Even though over one million people read The Economist magazine, it is challenging for most economists to get their thoughts and analysis out to the mainstream. A group of rogue economists have taken to the street and have started painting their messages on overpasses. This is what I see on my way to work each morning, “Working for the money you have already spent.”
Music is played in the background of many commercial environments and nobody really thinks about the appropriateness of the lyrics. The music is not always a subscribed service. It could just be the radio or the current digital equivalent. But there is just something a little wrong – even ironic – about hearing the line from Hotel California, “You can check out any time you like, but you can never leave,” while riding on a hotel shuttle.
I sat next to a germaphobe on an airplane and I’m not sure how he survived the flight. Planes are not clean places. Every time he had to re-fasten his seat belt after sitting back down, a travel-sized bottle of hand sanitizer magically appeared to do its work. I’ve read that the tray is one of the dirtiest things on a plane because they are not cleaned between flights. I noticed that he didn’t lower his.

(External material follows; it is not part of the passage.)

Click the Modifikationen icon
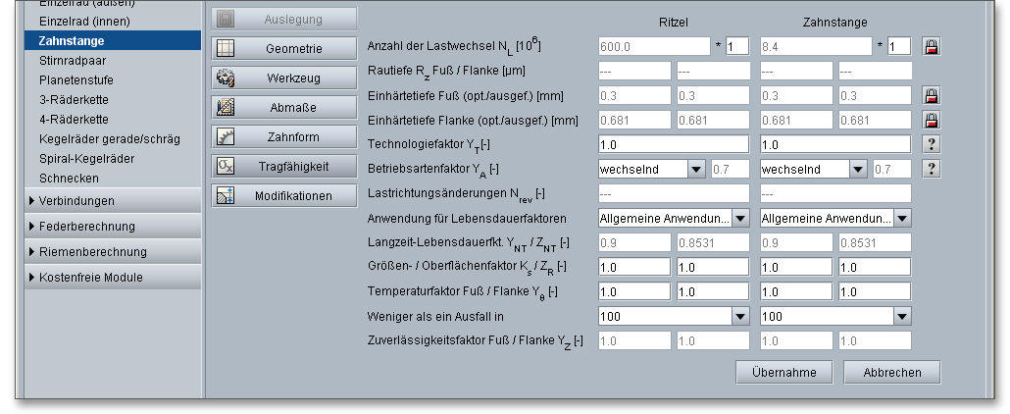This screenshot has height=414, width=1010. (225, 195)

I got a voicemail from a sales person. He left me his name, the name of a very large technology company and his phone number. Why would I possibly call him back without any context of why he was calling? Did I download an ebook and he was following up by phone? I don’t know. Was he cold calling me about a product that might be useful to me? I don’t know. Was this an exploratory call to get to know me to see if he could help me? Again, I had no idea who he was or why he was calling. It’s no surprise that I didn’t call him back.
I get very frustrated with lazy marketers. I signed up for an email newsletter from a membership organization, but did not join the organization. It was something that I needed to do for research for work. One of the first emails I received from them encouraged me to join or renew my membership today. It is not complicated segmentation to send me an email that shows they know who I am. There are only two states here, and in both of them I am not a member right now. I have either been a member before or I haven’t. Split this email list in two so that the right messaging can be included. After this major marketing error, they inundated me with email nearly every day and I wound up unsubscribing completely.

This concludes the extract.